#### Dataset excerpts
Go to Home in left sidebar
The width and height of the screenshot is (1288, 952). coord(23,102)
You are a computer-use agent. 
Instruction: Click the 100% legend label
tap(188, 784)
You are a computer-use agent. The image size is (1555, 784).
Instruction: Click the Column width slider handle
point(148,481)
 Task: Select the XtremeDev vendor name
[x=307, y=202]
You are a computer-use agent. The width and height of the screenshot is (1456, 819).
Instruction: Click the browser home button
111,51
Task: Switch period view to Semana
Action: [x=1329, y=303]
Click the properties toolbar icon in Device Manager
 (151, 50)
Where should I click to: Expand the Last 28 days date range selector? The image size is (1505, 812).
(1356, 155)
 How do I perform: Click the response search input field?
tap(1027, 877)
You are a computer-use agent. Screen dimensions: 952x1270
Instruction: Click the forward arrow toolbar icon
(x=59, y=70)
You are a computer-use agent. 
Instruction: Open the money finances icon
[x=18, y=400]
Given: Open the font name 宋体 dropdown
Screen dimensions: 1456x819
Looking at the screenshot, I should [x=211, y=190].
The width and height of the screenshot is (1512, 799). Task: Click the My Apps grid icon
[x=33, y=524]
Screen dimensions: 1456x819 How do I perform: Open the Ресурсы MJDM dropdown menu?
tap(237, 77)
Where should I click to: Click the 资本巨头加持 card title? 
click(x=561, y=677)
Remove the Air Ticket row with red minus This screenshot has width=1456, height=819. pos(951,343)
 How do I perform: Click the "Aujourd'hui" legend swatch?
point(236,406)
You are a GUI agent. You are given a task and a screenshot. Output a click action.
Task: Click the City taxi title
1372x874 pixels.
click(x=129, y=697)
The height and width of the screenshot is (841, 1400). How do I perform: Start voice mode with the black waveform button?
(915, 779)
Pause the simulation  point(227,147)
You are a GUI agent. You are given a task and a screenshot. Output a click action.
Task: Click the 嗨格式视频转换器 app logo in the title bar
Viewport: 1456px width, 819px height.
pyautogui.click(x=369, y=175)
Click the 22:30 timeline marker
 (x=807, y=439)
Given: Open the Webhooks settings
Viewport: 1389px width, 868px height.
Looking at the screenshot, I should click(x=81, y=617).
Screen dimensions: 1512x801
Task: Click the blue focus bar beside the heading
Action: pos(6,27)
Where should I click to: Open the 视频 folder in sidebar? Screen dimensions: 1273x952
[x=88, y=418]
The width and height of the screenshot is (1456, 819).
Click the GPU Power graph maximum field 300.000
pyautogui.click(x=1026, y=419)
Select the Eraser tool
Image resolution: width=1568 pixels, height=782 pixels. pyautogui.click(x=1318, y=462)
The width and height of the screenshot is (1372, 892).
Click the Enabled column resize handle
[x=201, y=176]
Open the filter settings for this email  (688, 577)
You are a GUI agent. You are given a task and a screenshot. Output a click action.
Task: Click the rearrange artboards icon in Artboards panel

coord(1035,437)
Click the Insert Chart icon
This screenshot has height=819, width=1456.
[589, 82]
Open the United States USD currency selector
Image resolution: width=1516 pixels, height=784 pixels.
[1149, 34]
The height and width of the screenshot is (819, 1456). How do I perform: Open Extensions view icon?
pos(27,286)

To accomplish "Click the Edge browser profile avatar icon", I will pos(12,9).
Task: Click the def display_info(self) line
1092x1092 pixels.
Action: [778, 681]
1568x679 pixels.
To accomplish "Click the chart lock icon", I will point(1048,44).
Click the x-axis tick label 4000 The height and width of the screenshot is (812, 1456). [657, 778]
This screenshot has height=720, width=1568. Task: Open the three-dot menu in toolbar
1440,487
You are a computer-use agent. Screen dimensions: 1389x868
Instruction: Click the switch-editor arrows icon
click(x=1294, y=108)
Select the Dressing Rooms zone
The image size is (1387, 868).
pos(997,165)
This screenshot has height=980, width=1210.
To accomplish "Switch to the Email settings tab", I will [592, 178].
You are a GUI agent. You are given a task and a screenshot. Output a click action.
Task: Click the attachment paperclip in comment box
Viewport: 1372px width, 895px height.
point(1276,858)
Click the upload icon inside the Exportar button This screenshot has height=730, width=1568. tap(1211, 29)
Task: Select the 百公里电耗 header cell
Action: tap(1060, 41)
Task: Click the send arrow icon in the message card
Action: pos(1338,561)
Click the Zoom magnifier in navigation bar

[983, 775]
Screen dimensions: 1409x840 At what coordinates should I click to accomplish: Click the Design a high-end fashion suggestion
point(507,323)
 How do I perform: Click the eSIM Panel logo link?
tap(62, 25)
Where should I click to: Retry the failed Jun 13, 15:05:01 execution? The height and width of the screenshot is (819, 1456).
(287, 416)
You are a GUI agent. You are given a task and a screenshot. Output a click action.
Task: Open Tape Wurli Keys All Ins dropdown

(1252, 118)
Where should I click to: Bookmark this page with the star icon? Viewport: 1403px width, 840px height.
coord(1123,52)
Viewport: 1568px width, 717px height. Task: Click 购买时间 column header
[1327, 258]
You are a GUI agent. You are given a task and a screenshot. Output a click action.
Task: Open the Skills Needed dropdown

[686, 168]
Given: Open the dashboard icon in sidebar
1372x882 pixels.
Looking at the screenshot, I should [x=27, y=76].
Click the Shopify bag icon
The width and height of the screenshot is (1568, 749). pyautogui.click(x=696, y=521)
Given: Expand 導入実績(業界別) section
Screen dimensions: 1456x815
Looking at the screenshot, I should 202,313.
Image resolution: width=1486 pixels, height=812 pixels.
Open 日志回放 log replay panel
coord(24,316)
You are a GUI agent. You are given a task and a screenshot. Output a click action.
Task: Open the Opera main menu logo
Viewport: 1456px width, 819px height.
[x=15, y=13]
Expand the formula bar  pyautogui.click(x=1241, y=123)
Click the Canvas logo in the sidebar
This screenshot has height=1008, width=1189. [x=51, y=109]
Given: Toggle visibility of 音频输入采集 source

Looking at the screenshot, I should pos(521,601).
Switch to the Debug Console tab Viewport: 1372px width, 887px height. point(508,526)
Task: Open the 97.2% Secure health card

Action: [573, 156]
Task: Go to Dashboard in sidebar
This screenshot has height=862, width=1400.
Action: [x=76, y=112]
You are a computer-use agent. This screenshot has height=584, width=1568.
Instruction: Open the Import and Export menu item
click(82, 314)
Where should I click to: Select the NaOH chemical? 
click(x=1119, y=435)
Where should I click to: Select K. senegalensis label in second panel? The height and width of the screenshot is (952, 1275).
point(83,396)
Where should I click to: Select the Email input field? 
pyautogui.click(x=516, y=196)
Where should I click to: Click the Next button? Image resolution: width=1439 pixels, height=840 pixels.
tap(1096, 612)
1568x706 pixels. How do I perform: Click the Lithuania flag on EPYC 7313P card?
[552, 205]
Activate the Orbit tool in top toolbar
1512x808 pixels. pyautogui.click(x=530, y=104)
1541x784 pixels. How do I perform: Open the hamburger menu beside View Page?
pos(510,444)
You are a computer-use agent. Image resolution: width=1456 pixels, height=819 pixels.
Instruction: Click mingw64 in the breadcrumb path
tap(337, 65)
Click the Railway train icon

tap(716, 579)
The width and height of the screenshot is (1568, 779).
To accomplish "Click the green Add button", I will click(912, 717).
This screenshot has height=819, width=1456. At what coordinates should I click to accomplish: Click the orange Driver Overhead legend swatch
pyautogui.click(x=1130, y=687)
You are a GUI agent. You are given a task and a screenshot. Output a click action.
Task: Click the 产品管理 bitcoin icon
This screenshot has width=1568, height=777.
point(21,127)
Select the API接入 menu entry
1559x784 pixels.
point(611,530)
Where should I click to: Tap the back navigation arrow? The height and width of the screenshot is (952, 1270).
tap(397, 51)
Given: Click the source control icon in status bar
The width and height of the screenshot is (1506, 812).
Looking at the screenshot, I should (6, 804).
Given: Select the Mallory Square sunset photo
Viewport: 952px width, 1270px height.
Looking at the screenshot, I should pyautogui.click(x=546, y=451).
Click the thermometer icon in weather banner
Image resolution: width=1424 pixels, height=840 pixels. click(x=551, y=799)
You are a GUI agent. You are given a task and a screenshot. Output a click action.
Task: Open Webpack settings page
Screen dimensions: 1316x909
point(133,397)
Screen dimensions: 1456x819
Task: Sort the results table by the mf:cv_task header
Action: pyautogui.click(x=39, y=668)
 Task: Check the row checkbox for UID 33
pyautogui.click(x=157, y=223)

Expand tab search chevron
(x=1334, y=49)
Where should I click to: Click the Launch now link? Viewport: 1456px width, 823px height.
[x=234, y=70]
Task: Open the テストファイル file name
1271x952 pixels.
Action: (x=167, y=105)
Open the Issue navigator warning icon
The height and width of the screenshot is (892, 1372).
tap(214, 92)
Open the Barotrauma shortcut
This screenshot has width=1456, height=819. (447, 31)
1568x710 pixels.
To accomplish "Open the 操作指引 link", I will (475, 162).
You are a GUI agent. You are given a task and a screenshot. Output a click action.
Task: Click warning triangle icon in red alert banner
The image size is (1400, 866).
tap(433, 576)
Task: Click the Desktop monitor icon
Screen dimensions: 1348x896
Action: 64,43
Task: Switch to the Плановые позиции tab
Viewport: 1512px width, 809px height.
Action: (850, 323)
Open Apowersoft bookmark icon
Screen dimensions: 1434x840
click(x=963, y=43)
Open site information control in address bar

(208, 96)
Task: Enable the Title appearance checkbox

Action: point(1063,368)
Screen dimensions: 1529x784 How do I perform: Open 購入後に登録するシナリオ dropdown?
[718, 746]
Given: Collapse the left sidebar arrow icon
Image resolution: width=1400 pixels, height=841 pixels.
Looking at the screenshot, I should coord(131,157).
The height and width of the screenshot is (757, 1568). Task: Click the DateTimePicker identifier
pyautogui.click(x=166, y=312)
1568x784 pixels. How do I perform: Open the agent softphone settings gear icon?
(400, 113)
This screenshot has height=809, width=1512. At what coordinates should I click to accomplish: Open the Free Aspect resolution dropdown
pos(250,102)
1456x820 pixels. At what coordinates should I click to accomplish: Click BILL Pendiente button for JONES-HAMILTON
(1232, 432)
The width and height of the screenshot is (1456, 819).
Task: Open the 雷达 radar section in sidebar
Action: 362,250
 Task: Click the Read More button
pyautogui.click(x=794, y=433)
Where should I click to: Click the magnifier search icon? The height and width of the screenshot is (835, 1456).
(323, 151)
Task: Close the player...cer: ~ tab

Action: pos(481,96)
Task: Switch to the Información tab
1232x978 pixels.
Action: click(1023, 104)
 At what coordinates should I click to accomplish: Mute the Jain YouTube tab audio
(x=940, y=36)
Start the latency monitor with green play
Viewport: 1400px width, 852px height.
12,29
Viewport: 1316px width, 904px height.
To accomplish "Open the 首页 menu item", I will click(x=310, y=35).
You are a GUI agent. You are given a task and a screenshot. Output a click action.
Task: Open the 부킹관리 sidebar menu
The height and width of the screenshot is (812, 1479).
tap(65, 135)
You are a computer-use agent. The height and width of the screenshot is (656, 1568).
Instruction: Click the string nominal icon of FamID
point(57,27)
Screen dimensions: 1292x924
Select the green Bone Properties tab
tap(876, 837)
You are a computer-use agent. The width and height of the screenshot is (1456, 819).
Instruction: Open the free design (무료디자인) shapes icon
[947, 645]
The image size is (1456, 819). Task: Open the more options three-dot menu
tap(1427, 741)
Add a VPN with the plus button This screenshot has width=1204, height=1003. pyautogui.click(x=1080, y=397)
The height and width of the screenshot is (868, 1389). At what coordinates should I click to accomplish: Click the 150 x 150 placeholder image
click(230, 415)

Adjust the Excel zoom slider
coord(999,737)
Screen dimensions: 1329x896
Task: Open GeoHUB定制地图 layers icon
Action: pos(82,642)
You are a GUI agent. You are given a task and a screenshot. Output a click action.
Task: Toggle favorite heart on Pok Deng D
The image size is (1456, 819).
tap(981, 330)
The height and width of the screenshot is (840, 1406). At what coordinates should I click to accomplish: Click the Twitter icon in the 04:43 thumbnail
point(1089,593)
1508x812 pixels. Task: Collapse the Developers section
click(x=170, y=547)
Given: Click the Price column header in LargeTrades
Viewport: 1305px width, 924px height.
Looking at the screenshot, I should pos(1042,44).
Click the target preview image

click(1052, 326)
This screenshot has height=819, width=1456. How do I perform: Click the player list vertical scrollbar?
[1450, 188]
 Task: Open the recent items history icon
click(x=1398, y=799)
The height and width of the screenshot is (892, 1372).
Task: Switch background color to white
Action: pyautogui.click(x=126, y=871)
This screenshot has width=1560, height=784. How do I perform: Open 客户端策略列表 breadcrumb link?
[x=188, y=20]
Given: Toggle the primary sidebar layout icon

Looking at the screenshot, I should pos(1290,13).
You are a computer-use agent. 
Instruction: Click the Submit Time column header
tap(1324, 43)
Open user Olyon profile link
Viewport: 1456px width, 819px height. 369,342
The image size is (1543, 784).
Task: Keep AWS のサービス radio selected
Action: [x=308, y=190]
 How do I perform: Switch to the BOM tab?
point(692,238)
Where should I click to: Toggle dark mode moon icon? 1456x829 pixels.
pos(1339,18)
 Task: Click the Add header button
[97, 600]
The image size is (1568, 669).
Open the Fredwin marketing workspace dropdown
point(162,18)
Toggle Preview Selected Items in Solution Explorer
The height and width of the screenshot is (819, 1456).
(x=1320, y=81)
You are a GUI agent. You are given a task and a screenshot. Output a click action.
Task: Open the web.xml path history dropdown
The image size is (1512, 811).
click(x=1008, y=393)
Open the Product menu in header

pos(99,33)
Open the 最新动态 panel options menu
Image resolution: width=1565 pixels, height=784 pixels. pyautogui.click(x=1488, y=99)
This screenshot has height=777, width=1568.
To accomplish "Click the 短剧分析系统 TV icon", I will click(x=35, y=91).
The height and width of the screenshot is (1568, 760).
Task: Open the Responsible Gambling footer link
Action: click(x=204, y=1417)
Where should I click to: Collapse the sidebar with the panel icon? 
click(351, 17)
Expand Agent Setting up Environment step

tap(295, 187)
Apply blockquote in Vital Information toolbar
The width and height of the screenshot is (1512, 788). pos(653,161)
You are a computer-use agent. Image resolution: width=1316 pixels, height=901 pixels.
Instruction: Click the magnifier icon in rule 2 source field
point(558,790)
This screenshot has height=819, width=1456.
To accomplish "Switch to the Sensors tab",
########
== Problem to work on ==
From the line that contains "Open user Olyon profile link" through the last line of the records above, copy every line exactly and leave out the rest.

== Answer box ==
Open user Olyon profile link
Viewport: 1456px width, 819px height. 369,342
The image size is (1543, 784).
Task: Keep AWS のサービス radio selected
Action: [x=308, y=190]
 How do I perform: Switch to the BOM tab?
point(692,238)
Where should I click to: Toggle dark mode moon icon? 1456x829 pixels.
pos(1339,18)
 Task: Click the Add header button
[97, 600]
The image size is (1568, 669).
Open the Fredwin marketing workspace dropdown
point(162,18)
Toggle Preview Selected Items in Solution Explorer
The height and width of the screenshot is (819, 1456).
(x=1320, y=81)
You are a GUI agent. You are given a task and a screenshot. Output a click action.
Task: Open the web.xml path history dropdown
The image size is (1512, 811).
click(x=1008, y=393)
Open the Product menu in header

pos(99,33)
Open the 最新动态 panel options menu
Image resolution: width=1565 pixels, height=784 pixels. pyautogui.click(x=1488, y=99)
This screenshot has height=777, width=1568.
To accomplish "Click the 短剧分析系统 TV icon", I will click(x=35, y=91).
The height and width of the screenshot is (1568, 760).
Task: Open the Responsible Gambling footer link
Action: click(x=204, y=1417)
Where should I click to: Collapse the sidebar with the panel icon? 
click(351, 17)
Expand Agent Setting up Environment step

tap(295, 187)
Apply blockquote in Vital Information toolbar
The width and height of the screenshot is (1512, 788). pos(653,161)
You are a computer-use agent. Image resolution: width=1316 pixels, height=901 pixels.
Instruction: Click the magnifier icon in rule 2 source field
point(558,790)
This screenshot has height=819, width=1456.
To accomplish "Switch to the Sensors tab",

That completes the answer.